The Air comes later, once the char is heated to glowing hot (about 450 degrees) and left to cool, the char becomes highly absorbent and can be allowed to, should be allowed to breathe. Interestingly, the surface area of finished char is over fourteen acres per handful and the smaller the bits, the better. most experts recognize a maximum size of 2mm, or about the size of a grain of rice, but my work is finding that smaller seems to always be better. The smaller the particles, the more surface area that can later hold moisture and nutrients and to exchange gasses (air). All living things must breathe soil is no different. Healthier, deeper soils need air, so organisms living in them can exchange gasses.

Fire lends an energy to the char that lasts literally for many millennia, like clay, once fired is as permanent as rock.
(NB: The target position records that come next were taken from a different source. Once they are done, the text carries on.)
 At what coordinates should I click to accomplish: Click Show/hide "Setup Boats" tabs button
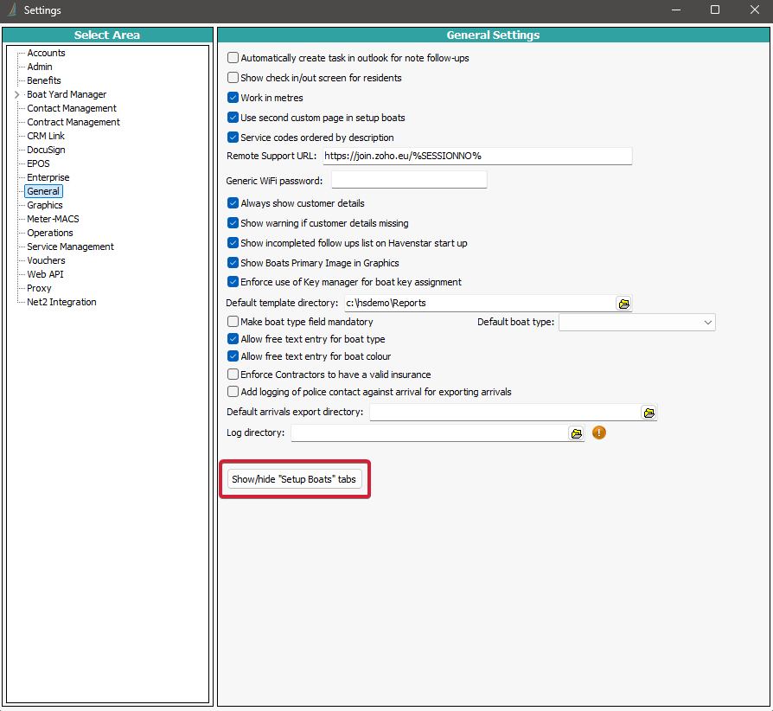coord(294,479)
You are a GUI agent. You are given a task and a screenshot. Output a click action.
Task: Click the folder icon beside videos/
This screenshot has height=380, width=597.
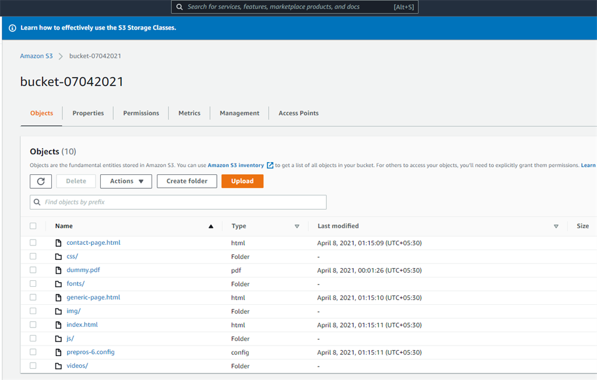[x=59, y=366]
The cellular structure of the parent material is preserved as a microscopic network of tubules upon which life can thrive. We invest time, energy and thoughtfully prepared substances to the char to make soil faster than the Earth ever does. Our efforts are rewarded over immense periods of time. Doubled crop yields, half the need for irrigation and massive increases in CEC (Cation Exchange Capacity) at only 1% concentration is well documented. Adding this fired, microscopic sponge to soils changes their character for the better, forever.

Water, is part of the magic as well. Char holds 6X its own weight in water. Although char is extremely light, biochar is relatively heavy. Once ithas nutrients added, primarily with organic sources of nitrogen, and mineralized (typically with rock dust or other mineral-rich substances), it can hold even more moisture. Finally, when a safe and secure habitat is created upon the surfaces of the char, healthy soil microbes are introduced that will colonize and fill the char with microscopic life.

Finally, you ask, What about Spirit? This is the part that is most difficult to speak of. For me, after five years of making char, caring for soils and building my garden beds, I am only beginning to grasp the spiritual depth of my commitment. Giving our lives for our children or a cause only take us so far, but giving our life force to the healing of the soils upon which we grow our food, upon which future generations will grow their food, upon which forests rely and upon which future generations will make their way, now that is a profound gift.